* **CONSIGNE A**
Restituez sans aucune modification les lignes du listing, de la ligne contenant « Allow all (1007, 1342) » jusqu'à la fin du listing, ces deux bornes comprises.

Tout cela paraît s’attaquer au nom plutôt qu’à la chose. Mais le nom est-il indifférent et n’est-ce pas toujours un mot, un Shiboleth qui a enthousiasmé et affolé les hommes ? Cependant entre la liberté et la propriété il y a encore un fossé plus profond qu’une simple différence de mots.

Tout le monde aspire à la vérité, tous désirent son règne. Ô beau rêve enchanteur qui entrevoit resplendissante « l’ère de la liberté », l’avènement « d’une souche d’hommes libres ! » Qui ne l’eût rêvé ? Ainsi les hommes doivent être libres, entièrement libres de toute contrainte ? De toute contrainte, vraiment de toute ? Ne doivent-ils plus jamais se faire à eux-mêmes de contrainte ? « Ah ! oui, parfaitement, mais ce n’est pas là une contrainte ! » Il faut pourtant qu’ils deviennent libres de la foi religieuse, des devoirs sévères de la morale, de l’inflexibilité de la loi, de… — « Quelle terrible méprise » ! Alors de quoi doivent-ils donc être libres et de quoi pas ?

* **CONSIGNE B**
Résumez en deux phrases le texte sur la liberté.

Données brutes
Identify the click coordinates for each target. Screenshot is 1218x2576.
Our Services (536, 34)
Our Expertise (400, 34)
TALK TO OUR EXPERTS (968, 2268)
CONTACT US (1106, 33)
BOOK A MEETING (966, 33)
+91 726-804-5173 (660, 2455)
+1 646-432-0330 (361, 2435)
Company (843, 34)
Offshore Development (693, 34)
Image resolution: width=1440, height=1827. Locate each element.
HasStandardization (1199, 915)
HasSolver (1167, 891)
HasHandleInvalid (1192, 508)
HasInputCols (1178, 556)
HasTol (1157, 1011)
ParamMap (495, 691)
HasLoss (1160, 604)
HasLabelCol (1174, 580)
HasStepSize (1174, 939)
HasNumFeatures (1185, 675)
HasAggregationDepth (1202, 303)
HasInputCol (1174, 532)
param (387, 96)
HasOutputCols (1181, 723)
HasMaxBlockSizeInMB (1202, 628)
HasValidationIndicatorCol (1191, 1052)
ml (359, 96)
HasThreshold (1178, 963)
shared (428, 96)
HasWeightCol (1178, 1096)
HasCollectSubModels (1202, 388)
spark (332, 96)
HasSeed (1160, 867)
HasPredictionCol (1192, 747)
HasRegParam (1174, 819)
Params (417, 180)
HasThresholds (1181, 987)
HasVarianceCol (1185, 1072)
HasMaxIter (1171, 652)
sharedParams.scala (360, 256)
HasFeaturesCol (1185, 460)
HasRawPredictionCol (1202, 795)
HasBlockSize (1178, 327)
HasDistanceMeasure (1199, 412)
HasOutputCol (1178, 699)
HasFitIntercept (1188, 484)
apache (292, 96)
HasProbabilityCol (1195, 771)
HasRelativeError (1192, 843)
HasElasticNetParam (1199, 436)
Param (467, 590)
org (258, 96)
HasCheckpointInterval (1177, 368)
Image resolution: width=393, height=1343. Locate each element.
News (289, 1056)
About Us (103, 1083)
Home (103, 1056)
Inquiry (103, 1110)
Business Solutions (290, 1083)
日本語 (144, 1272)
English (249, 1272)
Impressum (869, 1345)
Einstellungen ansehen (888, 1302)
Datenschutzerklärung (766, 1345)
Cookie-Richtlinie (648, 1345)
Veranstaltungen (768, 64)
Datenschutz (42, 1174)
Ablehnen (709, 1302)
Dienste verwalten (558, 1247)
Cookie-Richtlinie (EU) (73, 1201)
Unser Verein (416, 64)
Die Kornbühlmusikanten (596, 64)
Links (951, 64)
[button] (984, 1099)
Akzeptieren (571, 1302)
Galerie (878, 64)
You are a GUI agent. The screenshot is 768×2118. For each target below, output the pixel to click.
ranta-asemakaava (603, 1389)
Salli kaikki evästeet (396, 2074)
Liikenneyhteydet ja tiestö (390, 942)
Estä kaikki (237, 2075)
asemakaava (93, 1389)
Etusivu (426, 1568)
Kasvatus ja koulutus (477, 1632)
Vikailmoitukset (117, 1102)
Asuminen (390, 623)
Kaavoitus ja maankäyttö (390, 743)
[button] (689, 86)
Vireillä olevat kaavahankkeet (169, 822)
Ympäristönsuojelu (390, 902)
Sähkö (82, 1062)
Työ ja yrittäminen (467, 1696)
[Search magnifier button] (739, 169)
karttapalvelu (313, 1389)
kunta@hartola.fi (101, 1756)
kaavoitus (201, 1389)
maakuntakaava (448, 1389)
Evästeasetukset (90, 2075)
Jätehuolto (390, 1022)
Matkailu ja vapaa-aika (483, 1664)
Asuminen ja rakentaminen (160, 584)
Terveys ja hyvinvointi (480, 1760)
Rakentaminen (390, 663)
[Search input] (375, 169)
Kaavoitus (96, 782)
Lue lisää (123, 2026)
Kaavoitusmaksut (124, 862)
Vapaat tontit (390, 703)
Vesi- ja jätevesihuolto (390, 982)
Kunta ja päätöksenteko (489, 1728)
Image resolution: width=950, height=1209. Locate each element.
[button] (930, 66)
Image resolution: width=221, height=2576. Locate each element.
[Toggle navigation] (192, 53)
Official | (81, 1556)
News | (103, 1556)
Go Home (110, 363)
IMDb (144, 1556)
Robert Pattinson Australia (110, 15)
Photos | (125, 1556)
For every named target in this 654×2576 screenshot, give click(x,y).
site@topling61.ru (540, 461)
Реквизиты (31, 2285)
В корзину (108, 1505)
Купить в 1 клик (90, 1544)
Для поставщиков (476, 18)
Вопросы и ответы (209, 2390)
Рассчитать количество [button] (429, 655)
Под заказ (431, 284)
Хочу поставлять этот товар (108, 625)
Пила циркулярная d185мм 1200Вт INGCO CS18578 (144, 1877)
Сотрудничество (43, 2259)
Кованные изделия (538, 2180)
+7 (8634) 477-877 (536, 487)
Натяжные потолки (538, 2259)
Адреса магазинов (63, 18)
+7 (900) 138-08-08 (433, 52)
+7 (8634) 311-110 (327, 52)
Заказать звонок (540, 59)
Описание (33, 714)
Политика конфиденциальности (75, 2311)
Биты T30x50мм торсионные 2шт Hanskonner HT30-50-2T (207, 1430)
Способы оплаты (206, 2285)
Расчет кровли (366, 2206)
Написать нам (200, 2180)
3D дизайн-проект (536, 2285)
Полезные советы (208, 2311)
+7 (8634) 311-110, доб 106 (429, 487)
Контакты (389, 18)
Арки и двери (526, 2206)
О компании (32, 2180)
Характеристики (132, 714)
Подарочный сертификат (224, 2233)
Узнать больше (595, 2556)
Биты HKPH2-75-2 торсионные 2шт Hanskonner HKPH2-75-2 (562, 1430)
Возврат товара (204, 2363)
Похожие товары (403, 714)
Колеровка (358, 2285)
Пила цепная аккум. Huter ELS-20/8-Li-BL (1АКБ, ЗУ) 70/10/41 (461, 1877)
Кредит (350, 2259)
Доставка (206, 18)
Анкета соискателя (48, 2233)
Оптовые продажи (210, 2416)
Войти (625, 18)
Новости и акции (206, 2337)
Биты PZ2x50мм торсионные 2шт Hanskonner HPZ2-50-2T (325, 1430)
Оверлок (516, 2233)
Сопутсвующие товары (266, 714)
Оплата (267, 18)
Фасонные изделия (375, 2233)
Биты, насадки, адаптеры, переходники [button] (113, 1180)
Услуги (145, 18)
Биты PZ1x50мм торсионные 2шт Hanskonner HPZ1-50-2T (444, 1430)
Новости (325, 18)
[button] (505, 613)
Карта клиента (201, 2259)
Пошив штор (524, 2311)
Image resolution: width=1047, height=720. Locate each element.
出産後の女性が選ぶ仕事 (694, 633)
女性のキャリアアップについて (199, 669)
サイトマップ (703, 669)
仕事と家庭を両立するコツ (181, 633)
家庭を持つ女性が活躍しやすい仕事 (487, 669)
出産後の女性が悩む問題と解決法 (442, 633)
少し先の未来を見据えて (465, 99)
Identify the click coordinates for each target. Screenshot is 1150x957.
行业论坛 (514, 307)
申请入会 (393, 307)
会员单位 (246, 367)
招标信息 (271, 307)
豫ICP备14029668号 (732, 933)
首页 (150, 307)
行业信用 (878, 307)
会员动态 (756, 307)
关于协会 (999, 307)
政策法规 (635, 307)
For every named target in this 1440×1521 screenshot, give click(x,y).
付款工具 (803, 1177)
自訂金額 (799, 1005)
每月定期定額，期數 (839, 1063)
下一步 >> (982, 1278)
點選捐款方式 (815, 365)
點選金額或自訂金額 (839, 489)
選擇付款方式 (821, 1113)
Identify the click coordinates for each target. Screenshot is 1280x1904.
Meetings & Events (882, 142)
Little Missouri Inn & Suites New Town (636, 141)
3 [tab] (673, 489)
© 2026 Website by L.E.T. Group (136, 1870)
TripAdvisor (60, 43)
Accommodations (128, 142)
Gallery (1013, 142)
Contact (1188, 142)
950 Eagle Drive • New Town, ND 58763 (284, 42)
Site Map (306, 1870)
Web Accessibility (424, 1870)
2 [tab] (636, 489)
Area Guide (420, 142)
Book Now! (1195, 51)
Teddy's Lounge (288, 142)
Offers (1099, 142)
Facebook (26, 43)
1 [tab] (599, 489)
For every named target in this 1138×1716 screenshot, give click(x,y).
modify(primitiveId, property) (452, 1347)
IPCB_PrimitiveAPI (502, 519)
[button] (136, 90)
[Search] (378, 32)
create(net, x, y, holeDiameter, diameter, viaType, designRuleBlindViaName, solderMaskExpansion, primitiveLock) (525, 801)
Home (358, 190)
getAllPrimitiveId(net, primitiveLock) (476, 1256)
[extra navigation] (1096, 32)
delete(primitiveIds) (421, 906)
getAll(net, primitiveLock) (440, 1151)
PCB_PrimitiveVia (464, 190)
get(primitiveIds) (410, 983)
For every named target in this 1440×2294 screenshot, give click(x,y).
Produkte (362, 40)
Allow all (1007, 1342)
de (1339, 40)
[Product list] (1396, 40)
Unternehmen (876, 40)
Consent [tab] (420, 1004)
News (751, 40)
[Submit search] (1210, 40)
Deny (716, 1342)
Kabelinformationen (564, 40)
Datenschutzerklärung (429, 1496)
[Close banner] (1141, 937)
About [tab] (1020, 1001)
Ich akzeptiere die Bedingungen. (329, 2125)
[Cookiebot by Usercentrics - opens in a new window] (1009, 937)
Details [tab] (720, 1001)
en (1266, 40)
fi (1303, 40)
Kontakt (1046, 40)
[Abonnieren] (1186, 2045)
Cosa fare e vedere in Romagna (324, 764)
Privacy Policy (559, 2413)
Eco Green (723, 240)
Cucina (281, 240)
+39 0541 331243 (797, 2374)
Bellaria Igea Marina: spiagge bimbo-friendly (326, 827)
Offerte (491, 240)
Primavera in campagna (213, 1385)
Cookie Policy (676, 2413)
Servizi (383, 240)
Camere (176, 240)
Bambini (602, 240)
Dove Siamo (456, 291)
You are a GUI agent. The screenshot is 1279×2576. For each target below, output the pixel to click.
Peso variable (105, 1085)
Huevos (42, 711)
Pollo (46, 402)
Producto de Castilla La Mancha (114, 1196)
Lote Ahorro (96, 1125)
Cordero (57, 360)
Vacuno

* **RÉPONSE A**
Allow all (1007, 1342)
de (1339, 40)
[Product list] (1396, 40)
Unternehmen (876, 40)
Consent [tab] (420, 1004)
News (751, 40)
[Submit search] (1210, 40)
Deny (716, 1342)
Kabelinformationen (564, 40)
Datenschutzerklärung (429, 1496)
[Close banner] (1141, 937)
About [tab] (1020, 1001)
Ich akzeptiere die Bedingungen. (329, 2125)
[Cookiebot by Usercentrics - opens in a new window] (1009, 937)
Details [tab] (720, 1001)
en (1266, 40)
fi (1303, 40)
Kontakt (1046, 40)
[Abonnieren] (1186, 2045)
Cosa fare e vedere in Romagna (324, 764)
Privacy Policy (559, 2413)
Eco Green (723, 240)
Cucina (281, 240)
+39 0541 331243 (797, 2374)
Bellaria Igea Marina: spiagge bimbo-friendly (326, 827)
Offerte (491, 240)
Primavera in campagna (213, 1385)
Cookie Policy (676, 2413)
Servizi (383, 240)
Camere (176, 240)
Bambini (602, 240)
Dove Siamo (456, 291)
You are a GUI agent. The screenshot is 1279×2576. For each target below, output the pixel to click.
Peso variable (105, 1085)
Huevos (42, 711)
Pollo (46, 402)
Producto de Castilla La Mancha (114, 1196)
Lote Ahorro (96, 1125)
Cordero (57, 360)
Vacuno

* **RÉPONSE B**
Le texte soutient que le nom n'est pas indifférent, car un mot a pu enthousiasmer et affoler les hommes, et qu'entre la liberté et la propriété il y a un fossé plus profond qu'une simple différence de mots. Il interroge ensuite le rêve d'une « ère de la liberté » en demandant de quoi les hommes doivent être libres, l'idée d'une libération de la foi religieuse, de la morale et de la loi étant repoussée comme une « terrible méprise ».